ECU chancellor Philip Rogers visits
Dr. Philip Rogers kicked off his fifth month as chancellor of East Carolina University with what he called one of his favorite things — talking with staff and faculty about the future of ECU.
Rogers met with leadership of the College of Engineering and Technology on his Pirate Perspectives tour, one of his first face-to-face meetings with an ECU college as part of a series of conversations with university stakeholders.
“I look at this as an opportunity,” he said. “I’m trying to meet with as many staff and faculty as I can.”
He told the group he had about 60 such sessions planned. With nearly 15 completed, one thing has been clear to him.
“I enjoy these so much that once I get done, I may start over again,” Rogers said.
He said his goal of the Pirate Perspectives sessions is to learn about the university’s accomplishments and challenges from a variety of people who have a stake in ECU. To date, those sessions have included alumni organizations, university administrative departments and community leaders.

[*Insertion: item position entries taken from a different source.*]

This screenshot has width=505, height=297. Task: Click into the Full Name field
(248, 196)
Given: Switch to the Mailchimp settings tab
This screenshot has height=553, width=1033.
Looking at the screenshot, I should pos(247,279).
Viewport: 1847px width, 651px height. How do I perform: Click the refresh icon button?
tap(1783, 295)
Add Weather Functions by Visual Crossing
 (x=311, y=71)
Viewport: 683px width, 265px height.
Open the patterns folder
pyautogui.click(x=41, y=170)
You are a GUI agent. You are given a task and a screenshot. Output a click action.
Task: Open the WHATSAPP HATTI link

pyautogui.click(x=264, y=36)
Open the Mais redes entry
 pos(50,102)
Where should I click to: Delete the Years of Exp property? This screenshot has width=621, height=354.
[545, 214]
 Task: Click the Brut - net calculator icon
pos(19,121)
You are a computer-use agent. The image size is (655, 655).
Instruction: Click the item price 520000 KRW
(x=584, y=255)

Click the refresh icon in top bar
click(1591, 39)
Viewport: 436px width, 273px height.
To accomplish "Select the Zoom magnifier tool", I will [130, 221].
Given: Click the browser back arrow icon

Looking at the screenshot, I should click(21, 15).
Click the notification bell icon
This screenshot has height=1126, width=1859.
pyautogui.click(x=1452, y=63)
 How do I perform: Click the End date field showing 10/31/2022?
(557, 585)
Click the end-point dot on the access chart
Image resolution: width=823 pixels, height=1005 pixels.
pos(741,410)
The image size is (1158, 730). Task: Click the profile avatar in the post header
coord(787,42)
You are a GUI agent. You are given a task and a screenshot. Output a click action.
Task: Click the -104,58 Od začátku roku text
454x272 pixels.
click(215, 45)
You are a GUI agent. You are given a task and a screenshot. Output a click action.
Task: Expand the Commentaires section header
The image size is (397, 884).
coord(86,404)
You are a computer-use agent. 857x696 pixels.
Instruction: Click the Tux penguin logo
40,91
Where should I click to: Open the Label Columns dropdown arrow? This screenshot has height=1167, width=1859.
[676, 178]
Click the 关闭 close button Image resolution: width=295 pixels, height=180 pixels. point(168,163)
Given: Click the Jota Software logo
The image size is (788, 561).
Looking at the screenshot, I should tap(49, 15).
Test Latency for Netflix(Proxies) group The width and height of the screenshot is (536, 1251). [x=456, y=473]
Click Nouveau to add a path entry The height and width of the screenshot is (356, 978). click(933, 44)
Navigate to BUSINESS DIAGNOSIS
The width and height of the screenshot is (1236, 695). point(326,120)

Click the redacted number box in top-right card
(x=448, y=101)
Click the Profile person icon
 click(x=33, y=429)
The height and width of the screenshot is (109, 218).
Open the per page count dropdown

In his session at the Science and Technology Building, Rogers heard about the college’s Student Success Center as well as its emphasis on having a regional footprint through such initiatives as the new Eastern Region Pharma Center that is being developed, and the Smart Manufacturing and Maintenance Center planned for the Intersect East development. The college offers hands-on programs that can change the lives of people living in eastern North Carolina, providing students, their families and their communities a brighter future.
“This is an all-star college,” he said.
Rogers was also told about how faculty continue to push the college forward, especially during the COVID-19 pandemic.
“They have stepped up and done whatever we have asked them to do,” said Dr. Barbara Muller-Borer, chair of the Department of Engineering.
“That’s been a reoccurring theme,” Rogers responded.
He praised the work of faculty, especially in a time in which they are having to do more with less, and mentioned that ECU offers resources to help faculty and staff with mental well-being. He said retention and recruitment of faculty are vital, and when asked about faculty pay raises, said a budget proposal in the General Assembly would increase pay 3% over two years.
Another highlight included talk of how ECU lives up to its principle of being an access university.
“That’s a huge part of our mission,” Rogers said.
One of the challenges mentioned during the conversation was attracting what Rogers called the “new American student,” the person who started a career after high school and now at age 25 or older realizes that a college degree would provide career advancement.
“It’s such a big opportunity to pursue,” Rogers said.
Another challenge are high school students who may not see value in higher education. While acknowledging the challenge, Rogers mentioned that higher education provides students economic opportunity but must be more adaptive by providing innovative spaces and hands-on learning — something the College of Engineering and Technology provides.
“We’re the place they can come to,” he said.
He concluded his session by thanking attendees for their comments.
“These sessions are always the highlight of my day,” he said.
Rogers has Pirate Perspective sessions scheduled through the end of October, when he will look at themes that will shape the work of the university moving forward. He plans to release a final report in early 2022.
For those unable to participate in an in-person or virtual Pirate Perspectives session, an online form is available.